(Recorded information begins)

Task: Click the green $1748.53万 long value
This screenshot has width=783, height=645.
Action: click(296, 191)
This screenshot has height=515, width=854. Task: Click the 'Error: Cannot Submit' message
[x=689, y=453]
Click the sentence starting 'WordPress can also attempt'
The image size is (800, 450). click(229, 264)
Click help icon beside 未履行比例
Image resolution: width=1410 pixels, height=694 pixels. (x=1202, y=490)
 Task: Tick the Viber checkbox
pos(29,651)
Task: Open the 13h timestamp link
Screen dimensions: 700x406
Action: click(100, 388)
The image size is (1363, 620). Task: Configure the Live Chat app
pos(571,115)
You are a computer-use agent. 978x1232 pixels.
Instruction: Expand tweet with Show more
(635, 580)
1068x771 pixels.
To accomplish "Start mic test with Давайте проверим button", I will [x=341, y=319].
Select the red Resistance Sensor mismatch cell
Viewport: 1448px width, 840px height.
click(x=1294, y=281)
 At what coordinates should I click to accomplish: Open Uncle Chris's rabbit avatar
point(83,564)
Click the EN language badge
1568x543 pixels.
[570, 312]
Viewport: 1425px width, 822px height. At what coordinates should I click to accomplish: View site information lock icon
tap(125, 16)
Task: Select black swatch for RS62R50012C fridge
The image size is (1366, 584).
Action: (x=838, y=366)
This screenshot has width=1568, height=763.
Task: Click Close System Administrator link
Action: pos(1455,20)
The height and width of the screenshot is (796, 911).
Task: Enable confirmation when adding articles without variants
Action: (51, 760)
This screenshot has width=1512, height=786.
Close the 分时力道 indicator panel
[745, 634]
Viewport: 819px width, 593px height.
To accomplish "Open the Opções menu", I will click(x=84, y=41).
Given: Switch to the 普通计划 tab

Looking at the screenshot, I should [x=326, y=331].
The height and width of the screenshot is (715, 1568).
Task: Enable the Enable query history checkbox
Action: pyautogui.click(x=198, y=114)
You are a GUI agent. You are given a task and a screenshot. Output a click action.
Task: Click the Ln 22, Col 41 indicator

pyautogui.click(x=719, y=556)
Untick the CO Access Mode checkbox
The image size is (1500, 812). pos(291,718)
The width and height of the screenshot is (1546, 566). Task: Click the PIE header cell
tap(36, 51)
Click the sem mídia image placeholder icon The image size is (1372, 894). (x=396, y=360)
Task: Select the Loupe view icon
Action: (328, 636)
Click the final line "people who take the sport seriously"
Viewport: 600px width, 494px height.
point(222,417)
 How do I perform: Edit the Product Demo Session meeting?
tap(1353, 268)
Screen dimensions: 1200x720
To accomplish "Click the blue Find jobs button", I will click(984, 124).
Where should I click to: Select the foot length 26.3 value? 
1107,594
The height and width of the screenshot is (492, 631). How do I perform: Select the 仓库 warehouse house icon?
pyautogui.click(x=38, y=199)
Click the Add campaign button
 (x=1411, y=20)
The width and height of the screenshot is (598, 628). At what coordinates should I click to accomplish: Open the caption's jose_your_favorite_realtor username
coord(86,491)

(Recorded information ends)

> [Assignment]:
Taking no liberties, give the material above again in full.

> [Solution to this task]:
Task: Click the green $1748.53万 long value
This screenshot has width=783, height=645.
Action: click(296, 191)
This screenshot has height=515, width=854. Task: Click the 'Error: Cannot Submit' message
[x=689, y=453]
Click the sentence starting 'WordPress can also attempt'
The image size is (800, 450). click(229, 264)
Click help icon beside 未履行比例
Image resolution: width=1410 pixels, height=694 pixels. (x=1202, y=490)
 Task: Tick the Viber checkbox
pos(29,651)
Task: Open the 13h timestamp link
Screen dimensions: 700x406
Action: click(100, 388)
The image size is (1363, 620). Task: Configure the Live Chat app
pos(571,115)
You are a computer-use agent. 978x1232 pixels.
Instruction: Expand tweet with Show more
(635, 580)
1068x771 pixels.
To accomplish "Start mic test with Давайте проверим button", I will [x=341, y=319].
Select the red Resistance Sensor mismatch cell
Viewport: 1448px width, 840px height.
click(x=1294, y=281)
 At what coordinates should I click to accomplish: Open Uncle Chris's rabbit avatar
point(83,564)
Click the EN language badge
1568x543 pixels.
[570, 312]
Viewport: 1425px width, 822px height. At what coordinates should I click to accomplish: View site information lock icon
tap(125, 16)
Task: Select black swatch for RS62R50012C fridge
The image size is (1366, 584).
Action: (x=838, y=366)
This screenshot has width=1568, height=763.
Task: Click Close System Administrator link
Action: pos(1455,20)
The height and width of the screenshot is (796, 911).
Task: Enable confirmation when adding articles without variants
Action: (51, 760)
This screenshot has width=1512, height=786.
Close the 分时力道 indicator panel
[745, 634]
Viewport: 819px width, 593px height.
To accomplish "Open the Opções menu", I will click(x=84, y=41).
Given: Switch to the 普通计划 tab

Looking at the screenshot, I should [x=326, y=331].
The height and width of the screenshot is (715, 1568).
Task: Enable the Enable query history checkbox
Action: pyautogui.click(x=198, y=114)
You are a GUI agent. You are given a task and a screenshot. Output a click action.
Task: Click the Ln 22, Col 41 indicator

pyautogui.click(x=719, y=556)
Untick the CO Access Mode checkbox
The image size is (1500, 812). pos(291,718)
The width and height of the screenshot is (1546, 566). Task: Click the PIE header cell
tap(36, 51)
Click the sem mídia image placeholder icon The image size is (1372, 894). (x=396, y=360)
Task: Select the Loupe view icon
Action: (328, 636)
Click the final line "people who take the sport seriously"
Viewport: 600px width, 494px height.
point(222,417)
 How do I perform: Edit the Product Demo Session meeting?
tap(1353, 268)
Screen dimensions: 1200x720
To accomplish "Click the blue Find jobs button", I will click(984, 124).
Where should I click to: Select the foot length 26.3 value? 
1107,594
The height and width of the screenshot is (492, 631). How do I perform: Select the 仓库 warehouse house icon?
pyautogui.click(x=38, y=199)
Click the Add campaign button
 (x=1411, y=20)
The width and height of the screenshot is (598, 628). At what coordinates should I click to accomplish: Open the caption's jose_your_favorite_realtor username
coord(86,491)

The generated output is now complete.